There are 3 questions to ask yourself to help you discover your own apology language.

The first one is asking,

“What do I expect this person to say or do that would make it possible for me to genuinely forgive them?”

Your answer may involve several or all the 5 languages above. But there will be one that will stand out from the rest of them.

The second question to ask is,

“What hurts most deeply about this situation?”

This question is helpful when the offender has not apologised to you yet or you feel that their apology is not satisfying.

The third question is,

“What language is most important to me when I apologise to others?”

The answer to this question can reveal to you that the language you speak to others is probably the language you most wish to receive.


I hope that through this blog, you may have discovered that there is an effective way to apologise to others when you know what their apology language is. Sometimes that notion involves all of the 5 concepts, for example:

“I am sorry for speaking to you so harshly. I was wrong to do that. What can I do to make our relationship right again? I’ll try not to do that again. Will you please forgive me?”

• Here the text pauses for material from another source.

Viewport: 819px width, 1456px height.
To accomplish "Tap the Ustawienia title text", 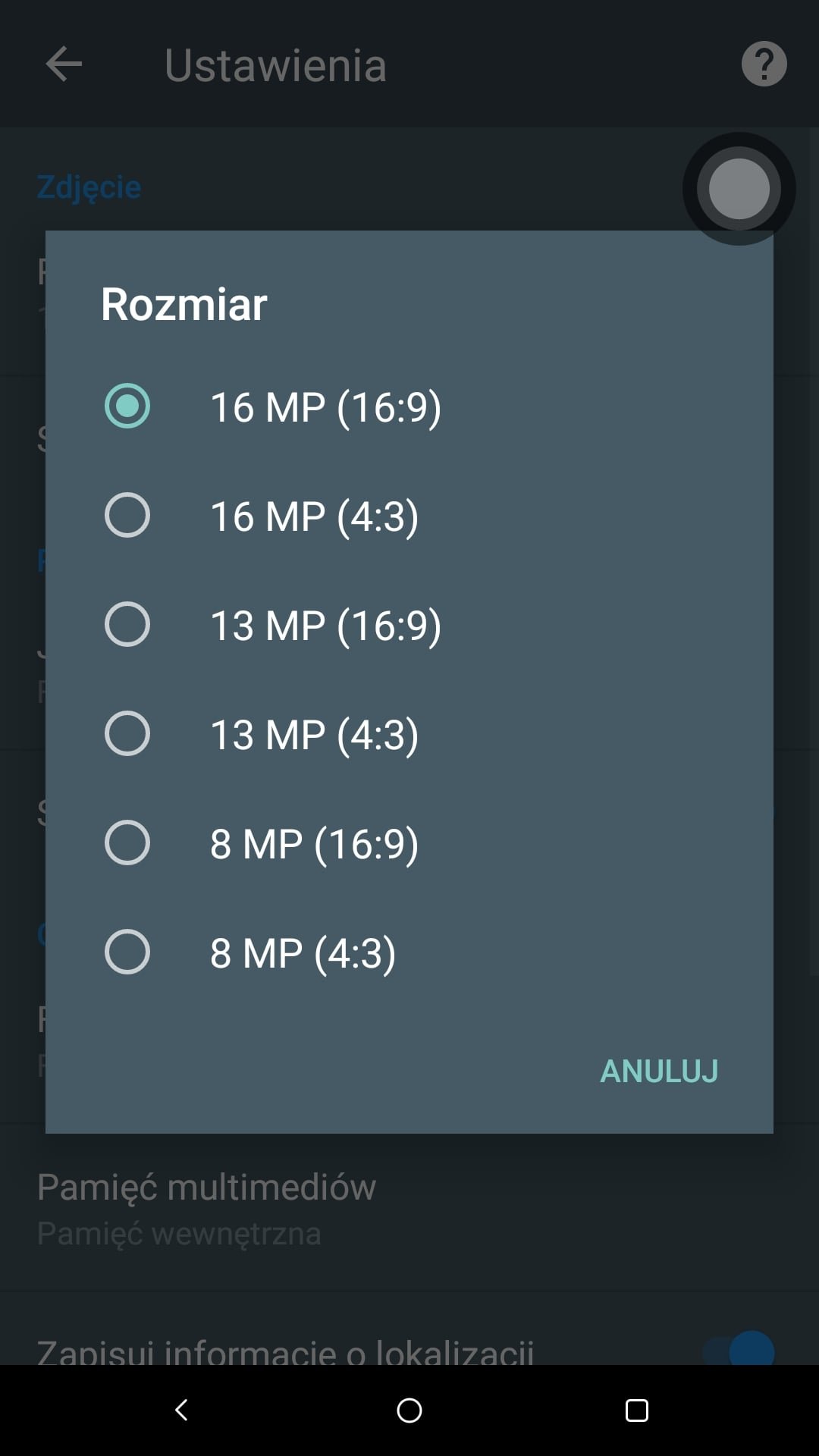I will (275, 65).
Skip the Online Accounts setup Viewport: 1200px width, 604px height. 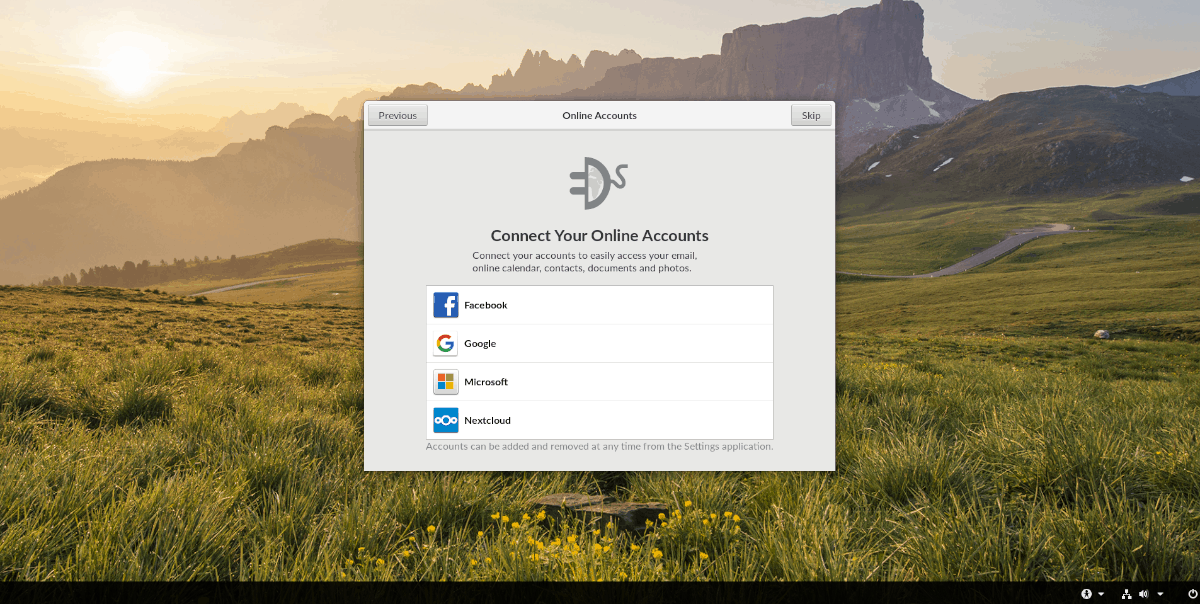click(x=811, y=115)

Or it could just involve one of the 5 languages to be received as sincere, depending on your partner’s language.

Whichever way works for you and your loved ones, I trust that it will help you resolve conflicts lovingly and genuinely.

“Love doesn’t keep a score of wrongs. Love doesn’t bring up past failures. None of us is perfect. In marriage we do not always do the right thing. Forgiveness is the way of love,” – Dr. Gary Chapman, author of ‘The Five Languages of Apology’.